簡易檢索 / 詳目顯示

研究生: 游重賢
Chung-Hsien, Yu
論文名稱: 採用改良式橢圓形感興趣區域與Sobel邊緣偵測之低躁動車道線偵測
A Low-vibration Lane Detection Using an Improved Elliptical ROI and Sobel Edge Detection
指導教授: 蘇崇彥
Su, Chung-Yen
學位類別: 碩士
Master
系所名稱: 電機工程學系
Department of Electrical Engineering
論文出版年: 2013
畢業學年度: 101
語文別: 中文
論文頁數: 66
中文關鍵詞: 車道線偵測邊緣偵測橢圓形感興趣區域霍夫轉換
英文關鍵詞: Lane detection, Edge detection, Elliptical ROI, Hough transform
論文種類: 學術論文
相關次數: 點閱:160下載:16
分享至:
查詢本校圖書館目錄 查詢臺灣博碩士論文知識加值系統 勘誤回報
  • 本論文使用垂直方向的Sobel邊緣偵測和雜訊濾波器來改善車道線追蹤時所產生的躁動問題。因為改善了躁動問題,準確率也獲得了改善。此外透過縮減影像空間處理的區域和合理的縮減橢圓形感興趣區域的大小,進而有效地提升了車道線偵測系統的處理速度。

    透過實驗分析比較結果,在晴天、夜晚與雨天的情況底下皆能獲得有效的改善。實驗使用640 × 480大小的影片測試,每秒約可處理55~60張畫面,提升了約71%左右,整體的準確率方面也由原先的96.19%,提升至97.07%。

    In the paper, we use the vertical Sobel edge detection and a noise filter to solve the problem of by pulse for the tracking mode of lane detection. Since the problem of by pulse is effectively solved, the lane detection accuracy is increased. Furthermore, we can effectively improve the processing speed of lane detection system, by reducing the image space and the elliptical ROI size.

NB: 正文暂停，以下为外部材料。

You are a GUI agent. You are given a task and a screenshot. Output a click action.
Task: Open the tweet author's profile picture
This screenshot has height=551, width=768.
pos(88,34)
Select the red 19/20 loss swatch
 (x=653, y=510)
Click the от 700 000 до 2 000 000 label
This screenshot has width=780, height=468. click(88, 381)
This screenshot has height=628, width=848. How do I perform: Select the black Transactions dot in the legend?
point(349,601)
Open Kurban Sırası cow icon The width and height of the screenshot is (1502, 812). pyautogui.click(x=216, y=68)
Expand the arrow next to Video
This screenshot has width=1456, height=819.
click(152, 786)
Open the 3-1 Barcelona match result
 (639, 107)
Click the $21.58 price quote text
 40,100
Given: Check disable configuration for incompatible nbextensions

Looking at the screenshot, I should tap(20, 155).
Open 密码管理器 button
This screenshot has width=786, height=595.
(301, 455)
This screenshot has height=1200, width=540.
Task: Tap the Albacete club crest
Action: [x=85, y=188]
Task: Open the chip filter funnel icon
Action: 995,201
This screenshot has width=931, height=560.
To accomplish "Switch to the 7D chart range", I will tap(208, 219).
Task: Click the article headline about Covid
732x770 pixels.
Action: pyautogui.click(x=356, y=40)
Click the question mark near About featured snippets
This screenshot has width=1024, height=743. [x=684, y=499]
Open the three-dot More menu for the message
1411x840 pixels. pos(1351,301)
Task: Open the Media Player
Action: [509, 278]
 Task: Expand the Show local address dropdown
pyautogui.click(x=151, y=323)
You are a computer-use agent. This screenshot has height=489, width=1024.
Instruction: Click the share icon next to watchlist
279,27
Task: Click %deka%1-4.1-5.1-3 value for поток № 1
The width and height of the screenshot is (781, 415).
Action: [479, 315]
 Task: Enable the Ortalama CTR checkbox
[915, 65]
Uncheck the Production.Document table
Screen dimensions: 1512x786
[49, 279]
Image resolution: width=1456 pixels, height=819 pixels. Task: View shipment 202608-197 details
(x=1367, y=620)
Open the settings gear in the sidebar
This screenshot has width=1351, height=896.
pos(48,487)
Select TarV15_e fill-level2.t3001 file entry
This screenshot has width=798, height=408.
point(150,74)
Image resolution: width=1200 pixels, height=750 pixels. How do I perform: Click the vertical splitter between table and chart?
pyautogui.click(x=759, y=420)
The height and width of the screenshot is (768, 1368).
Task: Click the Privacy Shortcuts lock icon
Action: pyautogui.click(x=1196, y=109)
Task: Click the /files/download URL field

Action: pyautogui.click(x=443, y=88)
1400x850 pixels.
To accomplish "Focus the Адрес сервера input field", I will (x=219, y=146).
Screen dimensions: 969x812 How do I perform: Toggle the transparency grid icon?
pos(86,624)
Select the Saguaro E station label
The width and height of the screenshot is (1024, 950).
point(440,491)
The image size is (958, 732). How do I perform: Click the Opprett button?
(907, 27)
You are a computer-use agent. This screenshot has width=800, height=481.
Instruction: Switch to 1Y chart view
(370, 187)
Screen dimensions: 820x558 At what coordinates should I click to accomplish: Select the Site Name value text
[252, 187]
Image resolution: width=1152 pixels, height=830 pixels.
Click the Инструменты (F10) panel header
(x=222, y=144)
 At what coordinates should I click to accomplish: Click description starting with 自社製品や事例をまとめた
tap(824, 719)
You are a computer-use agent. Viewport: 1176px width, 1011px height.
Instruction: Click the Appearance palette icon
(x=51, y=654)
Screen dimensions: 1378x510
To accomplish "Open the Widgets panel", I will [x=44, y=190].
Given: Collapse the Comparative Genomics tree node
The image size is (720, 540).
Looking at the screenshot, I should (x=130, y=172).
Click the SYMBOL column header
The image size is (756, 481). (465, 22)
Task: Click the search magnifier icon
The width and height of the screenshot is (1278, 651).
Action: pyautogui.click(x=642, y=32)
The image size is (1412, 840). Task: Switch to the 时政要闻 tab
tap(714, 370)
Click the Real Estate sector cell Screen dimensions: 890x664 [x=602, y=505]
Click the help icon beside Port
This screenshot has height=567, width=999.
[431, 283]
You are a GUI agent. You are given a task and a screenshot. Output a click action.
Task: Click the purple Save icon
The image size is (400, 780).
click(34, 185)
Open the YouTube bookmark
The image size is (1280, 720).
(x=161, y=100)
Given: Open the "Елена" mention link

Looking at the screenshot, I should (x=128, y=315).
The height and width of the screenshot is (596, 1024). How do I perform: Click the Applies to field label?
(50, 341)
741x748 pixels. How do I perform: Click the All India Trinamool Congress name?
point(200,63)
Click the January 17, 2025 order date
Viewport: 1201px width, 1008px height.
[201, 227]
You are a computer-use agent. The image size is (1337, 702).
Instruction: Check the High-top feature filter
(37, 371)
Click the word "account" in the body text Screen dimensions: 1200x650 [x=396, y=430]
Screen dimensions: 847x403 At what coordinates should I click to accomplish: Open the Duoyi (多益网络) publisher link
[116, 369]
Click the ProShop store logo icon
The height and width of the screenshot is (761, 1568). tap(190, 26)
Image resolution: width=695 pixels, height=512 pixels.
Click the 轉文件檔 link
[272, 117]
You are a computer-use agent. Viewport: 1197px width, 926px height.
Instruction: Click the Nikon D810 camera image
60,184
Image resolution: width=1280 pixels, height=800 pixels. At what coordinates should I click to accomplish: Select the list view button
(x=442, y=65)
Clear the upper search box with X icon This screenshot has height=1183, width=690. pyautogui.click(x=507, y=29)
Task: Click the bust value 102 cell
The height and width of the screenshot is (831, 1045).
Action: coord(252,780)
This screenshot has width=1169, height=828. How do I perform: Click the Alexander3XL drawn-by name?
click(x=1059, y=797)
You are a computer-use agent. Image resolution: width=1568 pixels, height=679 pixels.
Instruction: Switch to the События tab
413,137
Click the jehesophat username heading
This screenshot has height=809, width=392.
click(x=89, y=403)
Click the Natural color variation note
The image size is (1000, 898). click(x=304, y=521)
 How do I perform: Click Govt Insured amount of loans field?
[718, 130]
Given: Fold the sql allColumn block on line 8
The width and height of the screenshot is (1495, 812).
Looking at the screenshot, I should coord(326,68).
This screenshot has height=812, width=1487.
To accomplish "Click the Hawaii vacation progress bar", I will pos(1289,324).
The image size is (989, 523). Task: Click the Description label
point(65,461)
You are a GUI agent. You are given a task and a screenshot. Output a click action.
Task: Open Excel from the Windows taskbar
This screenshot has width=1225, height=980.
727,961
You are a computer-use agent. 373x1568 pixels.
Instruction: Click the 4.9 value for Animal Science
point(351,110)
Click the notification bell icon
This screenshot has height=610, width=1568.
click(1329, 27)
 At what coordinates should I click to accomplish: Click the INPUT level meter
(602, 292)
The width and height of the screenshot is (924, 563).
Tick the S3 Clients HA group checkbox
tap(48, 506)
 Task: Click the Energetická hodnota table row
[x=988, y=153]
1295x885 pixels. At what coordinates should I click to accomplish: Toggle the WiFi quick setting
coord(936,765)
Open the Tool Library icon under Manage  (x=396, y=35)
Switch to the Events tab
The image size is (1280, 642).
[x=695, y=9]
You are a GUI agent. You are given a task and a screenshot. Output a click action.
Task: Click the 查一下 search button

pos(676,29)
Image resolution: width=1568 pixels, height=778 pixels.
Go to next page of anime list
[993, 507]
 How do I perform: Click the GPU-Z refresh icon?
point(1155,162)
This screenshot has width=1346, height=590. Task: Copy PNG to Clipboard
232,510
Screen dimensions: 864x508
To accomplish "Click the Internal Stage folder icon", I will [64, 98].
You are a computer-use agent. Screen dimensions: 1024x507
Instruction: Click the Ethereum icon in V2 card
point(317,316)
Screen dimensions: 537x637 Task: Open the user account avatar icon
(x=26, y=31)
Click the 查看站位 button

    In experiment results, the proposed method can effectively solve the problem of by pulse in daytime, night and rain situations. The test video size is 640 × 480. The processing speed is about 55~60 frames per second. Compared with the previous method, the proposed algorithm can speed the processing of frames up to 71%, and the total accuracy is increased from 96.19% to 97.07%.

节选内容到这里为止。